● Objective: Render the listing below as a Markdown table with the columns No. and Text. Include only everything from the line containing "Find the location" down to the line containing "coordinates (237, 186).", with both of those lines included and blank lines left out.

Start Dataset extract

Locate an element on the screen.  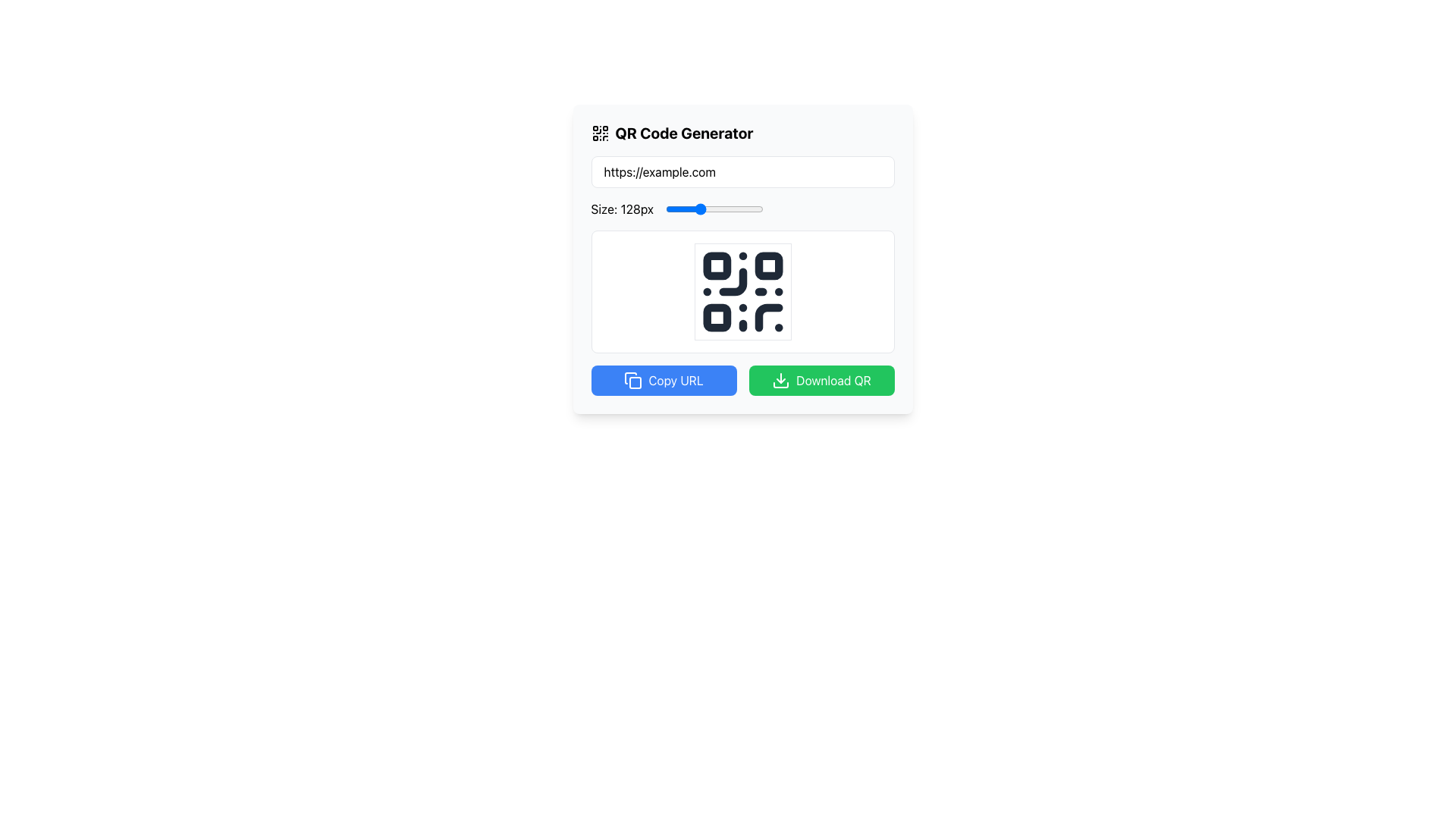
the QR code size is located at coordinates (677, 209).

End Dataset extract
Start Dataset extract

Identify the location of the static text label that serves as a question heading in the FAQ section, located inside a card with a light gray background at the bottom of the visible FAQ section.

End Dataset extract
Start Dataset extract

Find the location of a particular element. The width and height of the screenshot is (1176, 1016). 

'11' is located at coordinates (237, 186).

End Dataset extract

● Reply to the task:
| No. | Text |
|---|---|
| 1 | Find the location of a particular element. The width and height of the screenshot is (1176, 1016).  |
| 2 | '11' is located at coordinates (237, 186). |